XMOS open-source hardware

Another company making programmable hardware which allows you to wiggle I/O pins from software is XMOS. The dev kits have a lot more oomph than an Arduino and so you can do quite a bit in the way of DSP-like processing -- audio appears to be a popular application if their website is anything to go by.

Looks easier than FPGA work for a software engineer, using C (and some extensions for parallelism) rather than VHDL or Verilog...

(They have a community site at www.xlinkers.org too)

The general point is that

The general point is that you can't have open-source without also having "source", which means that open sourcing stuff brings about (or with it) languages and language-based tools.

Intellectual property

An interesting point in the article:

There is a fly in the ointment—the legal position. Open source software relies on licenses such as the GNU General Public License (GPL) to enforce the “freedom” rules. These in turn are based on copyright law, which has for a long time been held to apply to software and its publication. Most open source hardware projects to date have used the GPL or similar contracts, even though it is explicitly not suitable for hardware use. Although silicon IP is written in a description language, its results are typically disseminated through manufacture, not publication.

Is that true? If I go fetch some GPL C source, compile it to machine code, and then burn the machine code onto an optical disk have I not in effect used the C source as a description language that (partially) specifies the manufacture of a physical product? Yet the GPL appears to say that any recipient of the physical product must also be granted access to the source from which it was built plus license to make changes.

How is the C-to-disk situation different from using source in an HDL to layout a chip?

The Open Graphics Project

I'm doing some work for the Open Graphics Project. The current status is that an FPGA based development board (OGD1) is ready for production, with some prototypes already in use. VGA is almost done, as well as a basic 2D X driver. The target for the first production board is fixed-pipeline 3D rendering engine.

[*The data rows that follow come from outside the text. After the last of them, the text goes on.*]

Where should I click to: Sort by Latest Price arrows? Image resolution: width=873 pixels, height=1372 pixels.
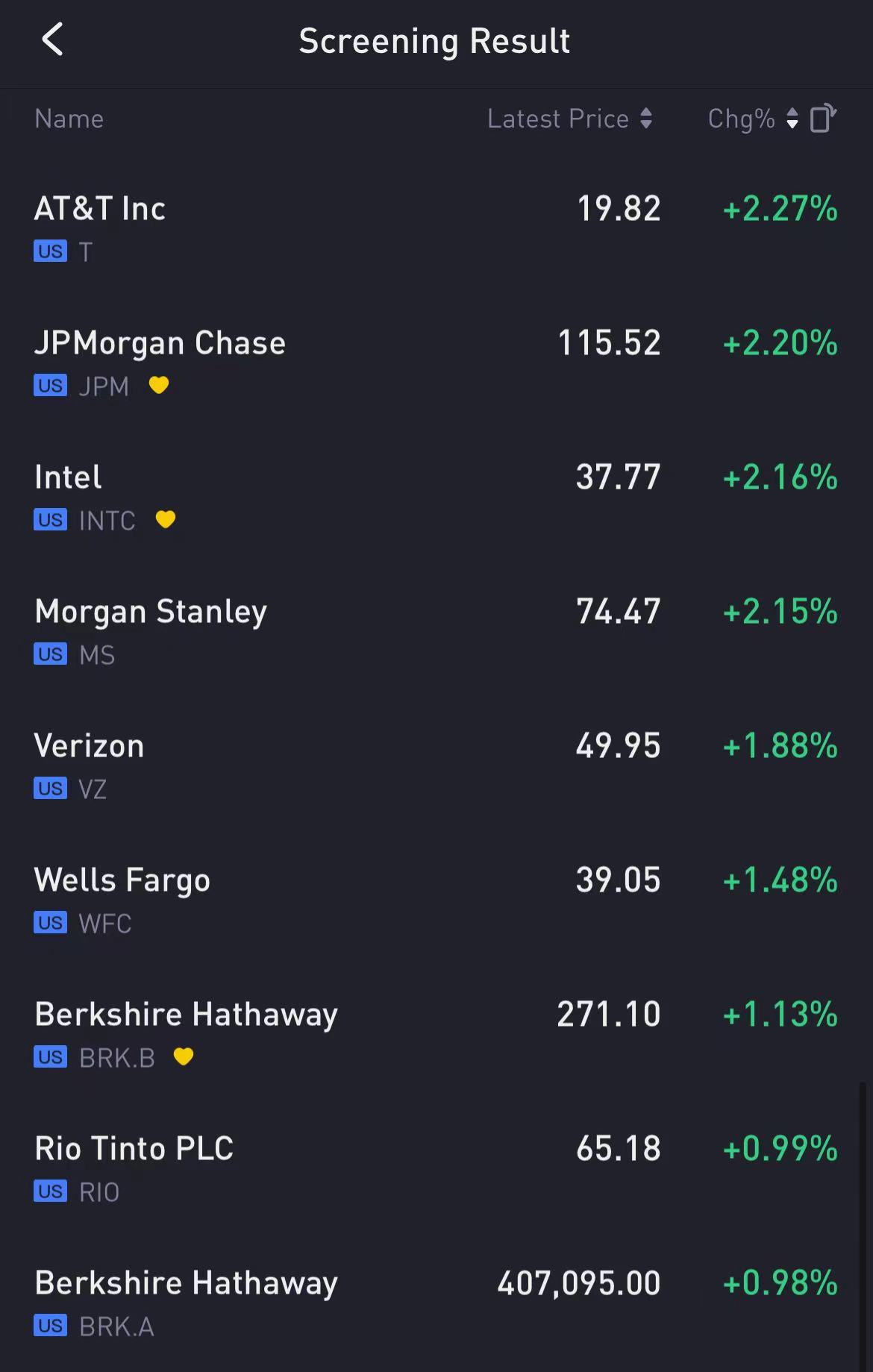point(646,119)
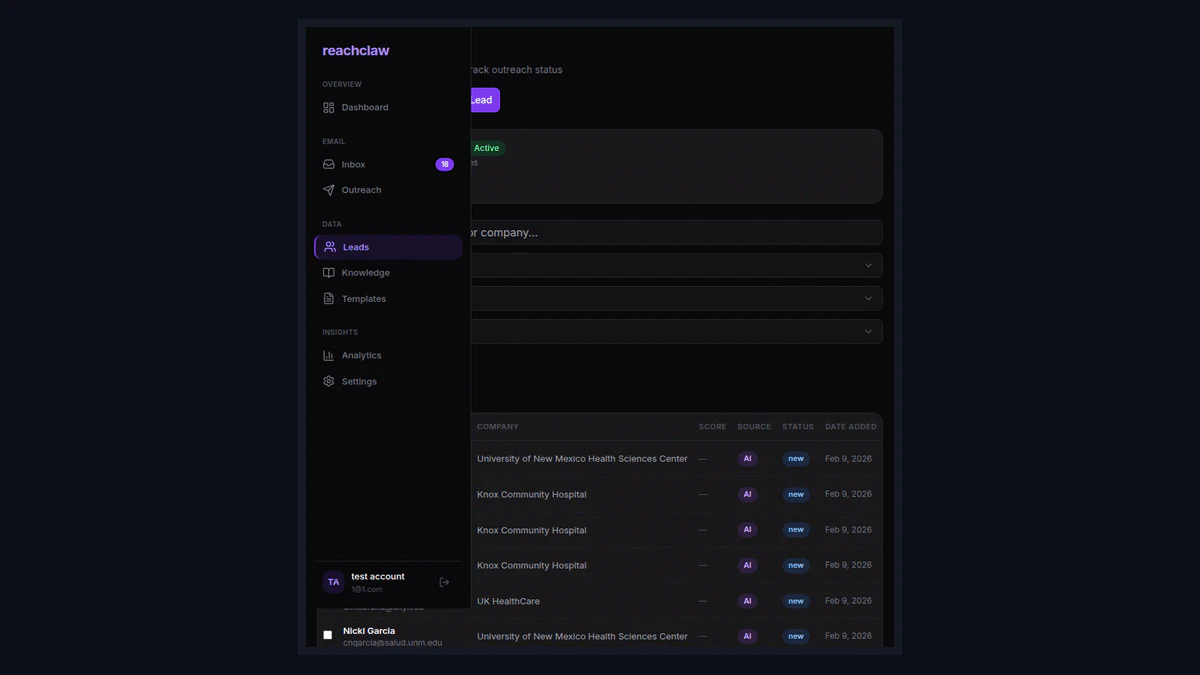Open the Inbox tray icon
This screenshot has height=675, width=1200.
pyautogui.click(x=329, y=165)
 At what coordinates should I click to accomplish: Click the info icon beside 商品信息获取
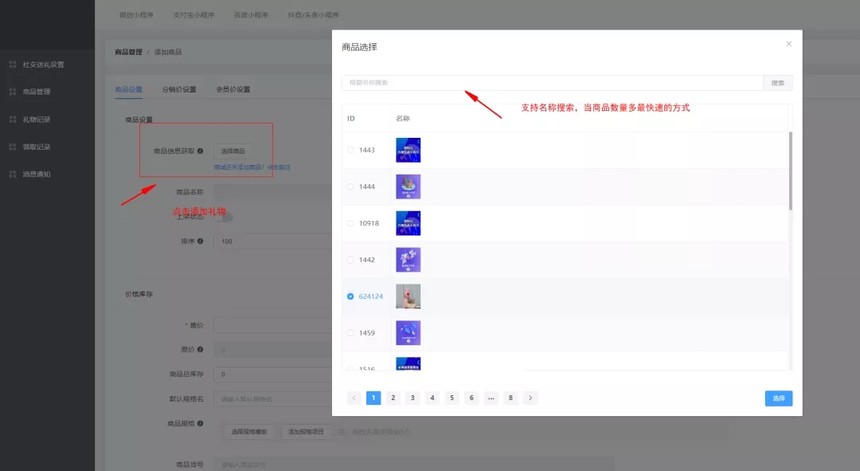200,151
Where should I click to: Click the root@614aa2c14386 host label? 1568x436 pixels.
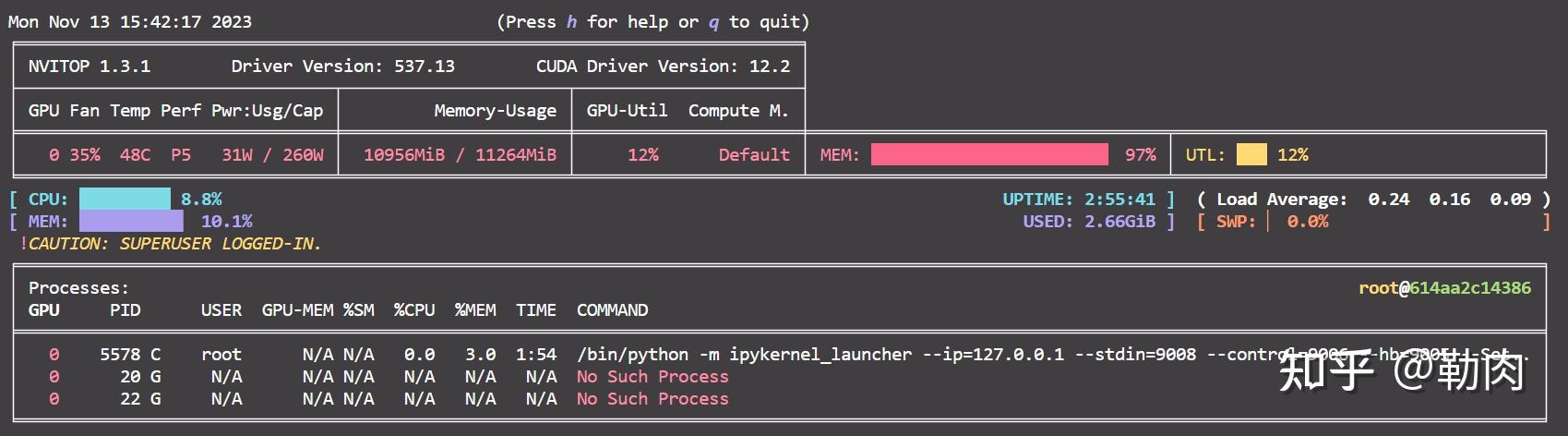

Of special interest here may be the fact that the design includes a very simple CPU (HQ), which is only about 500 lines of Verilog after stripping comments. Its main function is to handle the legacy VGA which historically has accumulated a fair amount of complexity and which doesn't require much processing power on modern technology, so that we don't spend precious hardware on it. The HQ code is written in assembly in a stackless environment, since we have 32 registers and yet no need for recursive calls. It might have been nice to write an LLVM backend to avoid the manual register allocation, but I'm not sure how feasible it is.